**What to produce**: Line by line, set down all the data below exactly, omitting any picture.

**Data records**:
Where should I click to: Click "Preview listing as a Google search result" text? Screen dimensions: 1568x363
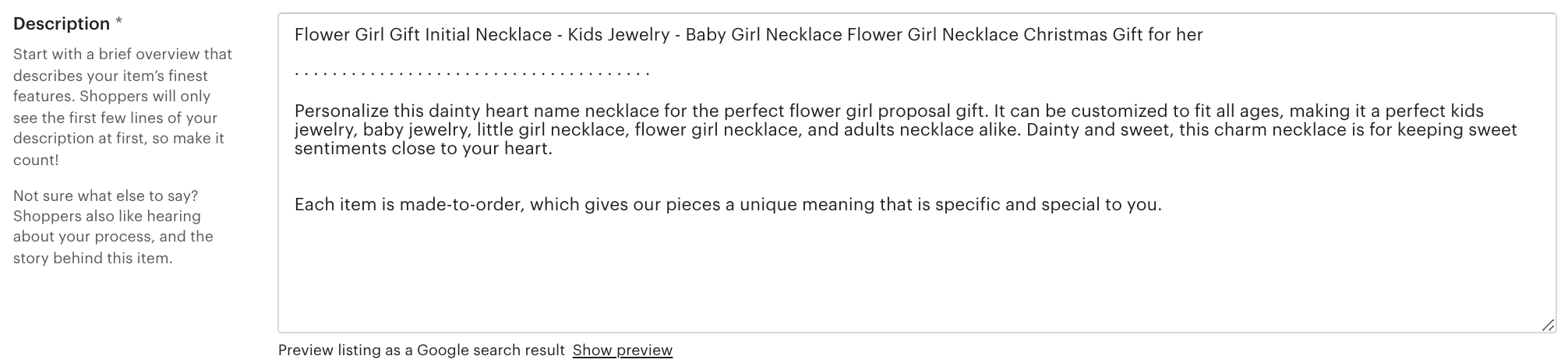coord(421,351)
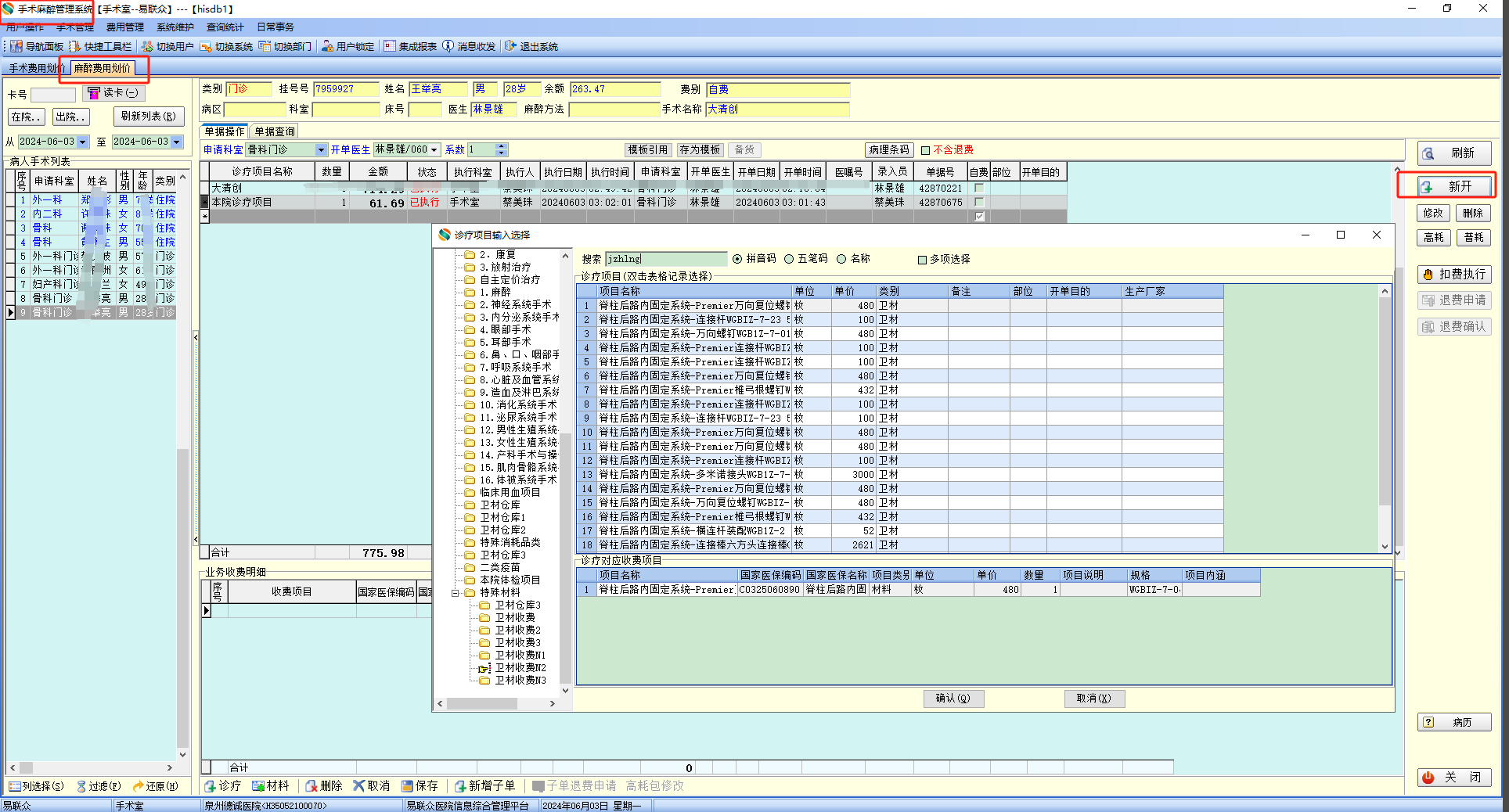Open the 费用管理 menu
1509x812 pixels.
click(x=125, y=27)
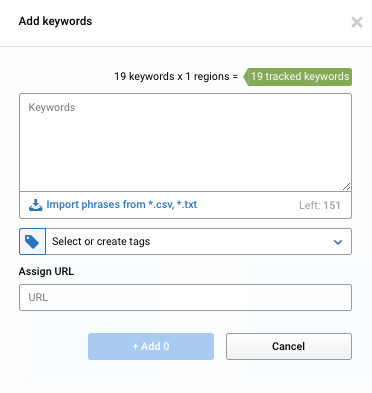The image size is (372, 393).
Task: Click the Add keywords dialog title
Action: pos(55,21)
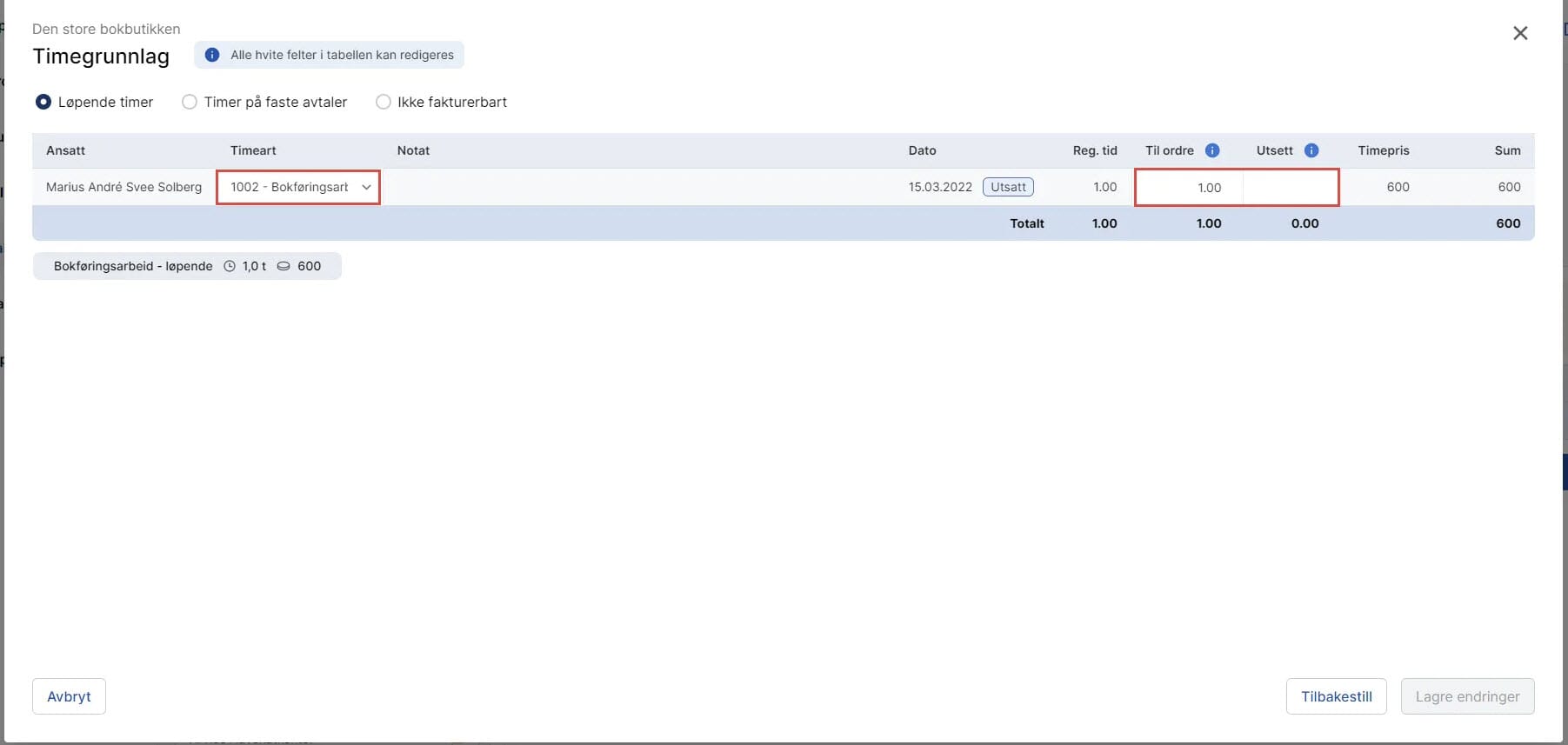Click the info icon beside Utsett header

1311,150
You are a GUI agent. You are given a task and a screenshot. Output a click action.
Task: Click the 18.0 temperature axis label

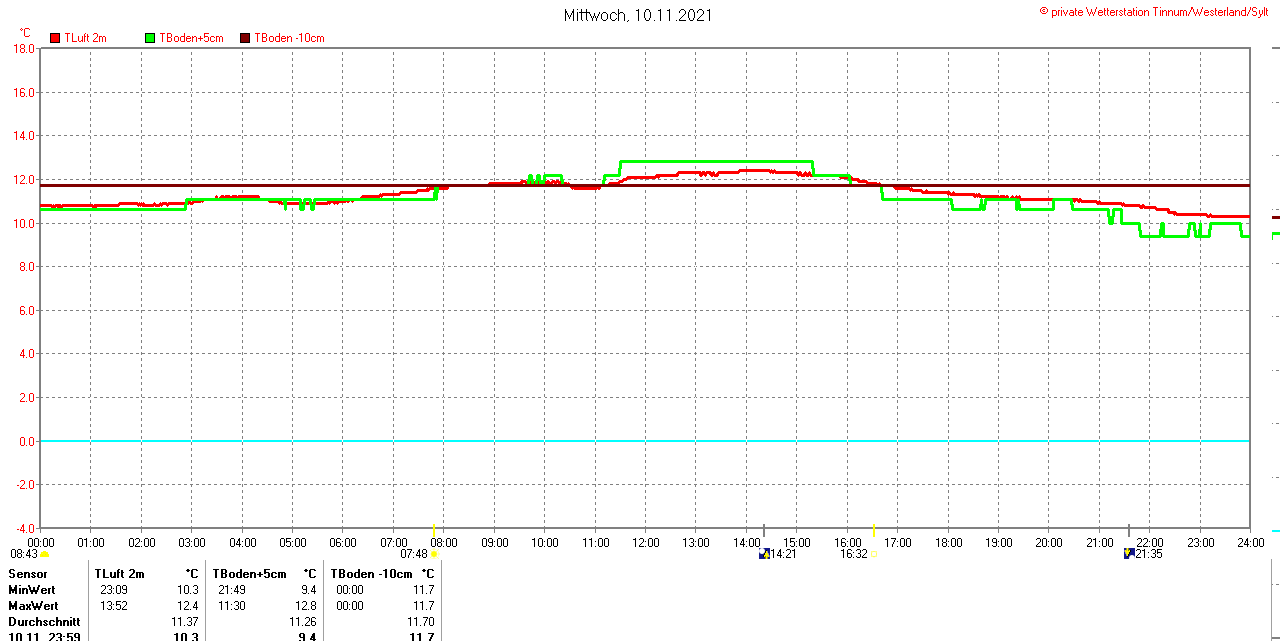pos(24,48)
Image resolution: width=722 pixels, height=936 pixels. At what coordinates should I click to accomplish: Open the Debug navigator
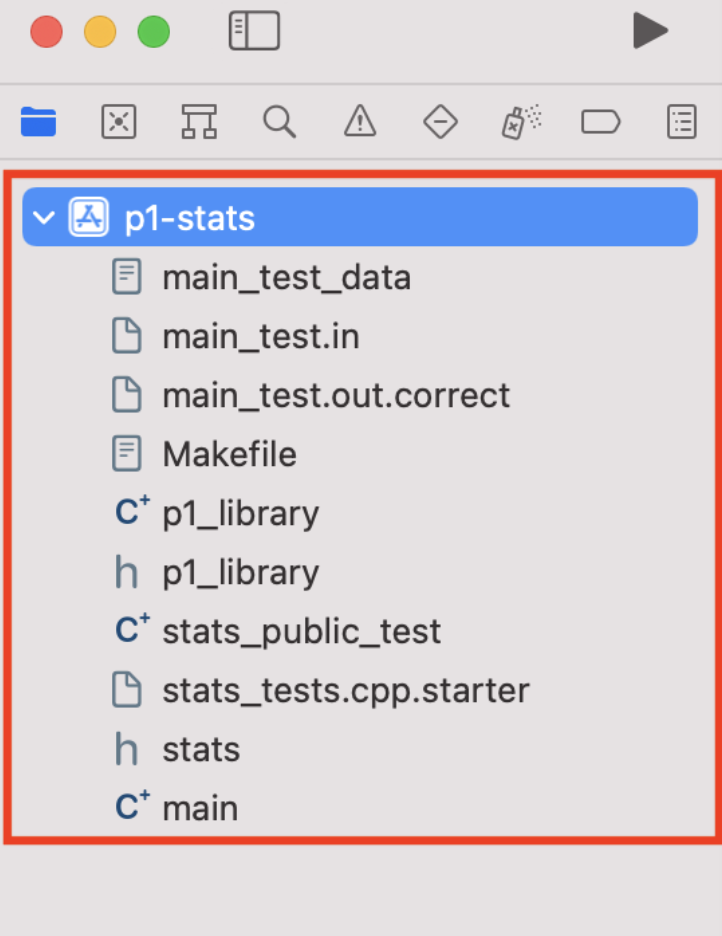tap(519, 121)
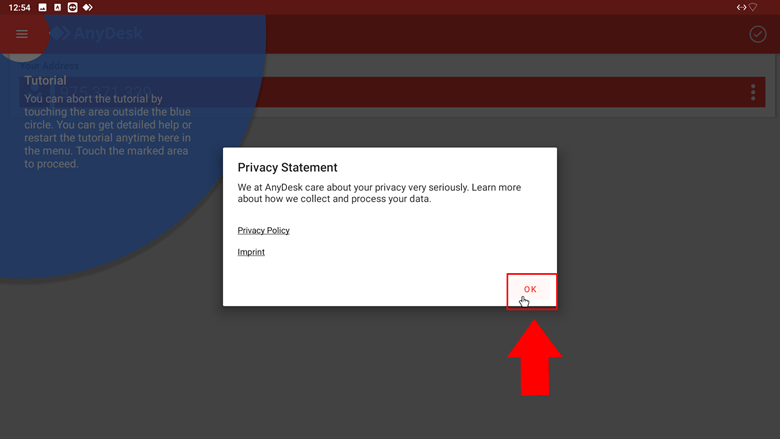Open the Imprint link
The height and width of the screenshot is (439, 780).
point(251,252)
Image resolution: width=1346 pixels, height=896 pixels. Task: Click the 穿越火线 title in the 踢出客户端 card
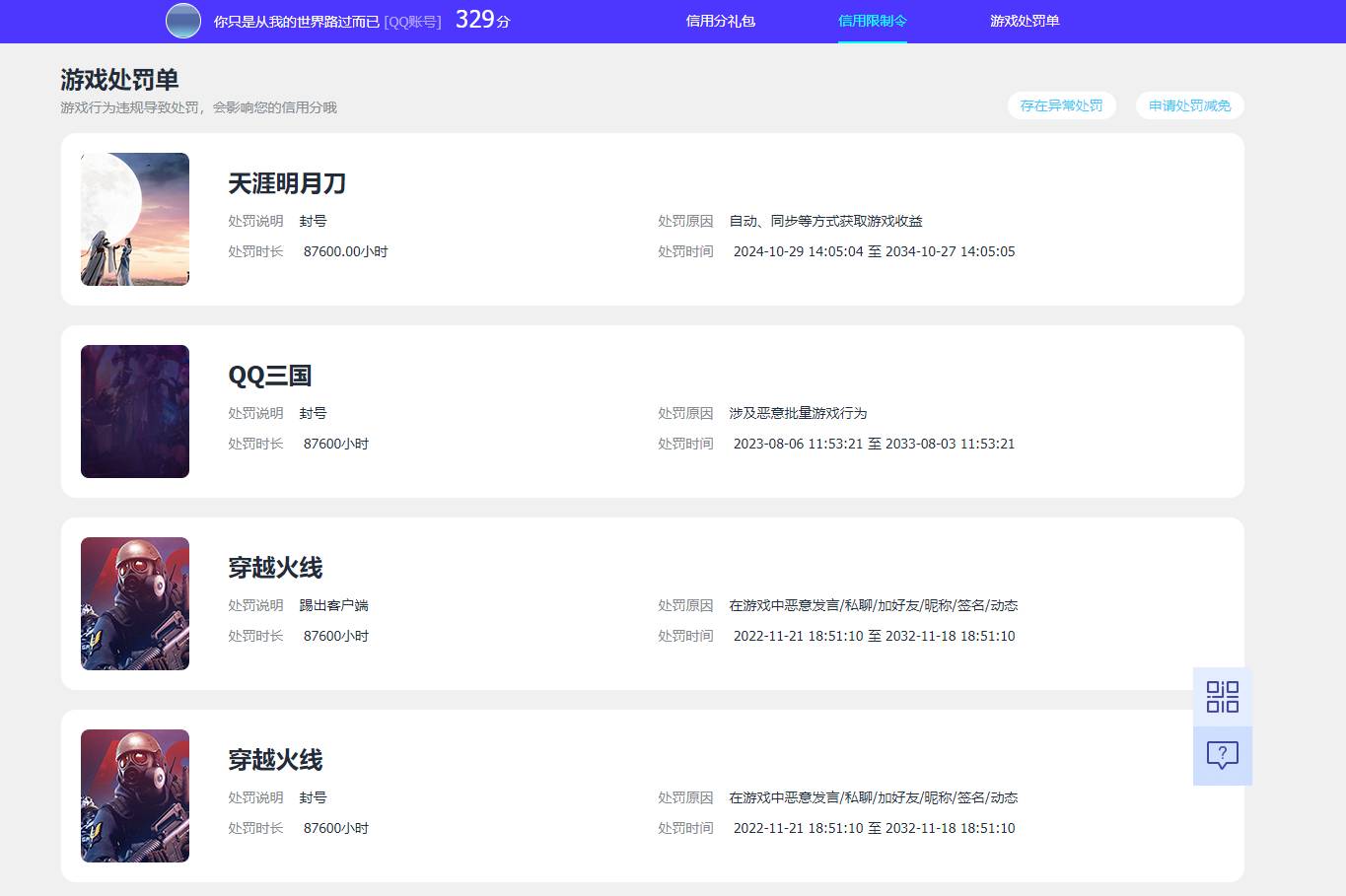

**Exercise result**:
Where should I click to: Click "Preview listing as a Google search result" text? Screen dimensions: 1568x363
coord(421,351)
Open the 费用管理 menu
1509x812 pixels.
click(x=125, y=27)
The image size is (372, 393).
Task: Click the Add keywords dialog title
Action: pos(55,21)
Click the info icon beside Utsett header

1311,150
You are a GUI agent. You are given a task and a screenshot. Output a click action.
Task: Click the 18.0 temperature axis label

pos(24,48)
Image resolution: width=722 pixels, height=936 pixels. At what coordinates should I click to accomplish: Open the Debug navigator
tap(519, 121)
Open the Imprint link
The height and width of the screenshot is (439, 780).
point(251,252)
Image resolution: width=1346 pixels, height=896 pixels. Task: Click the 穿越火线 title in the 踢出客户端 card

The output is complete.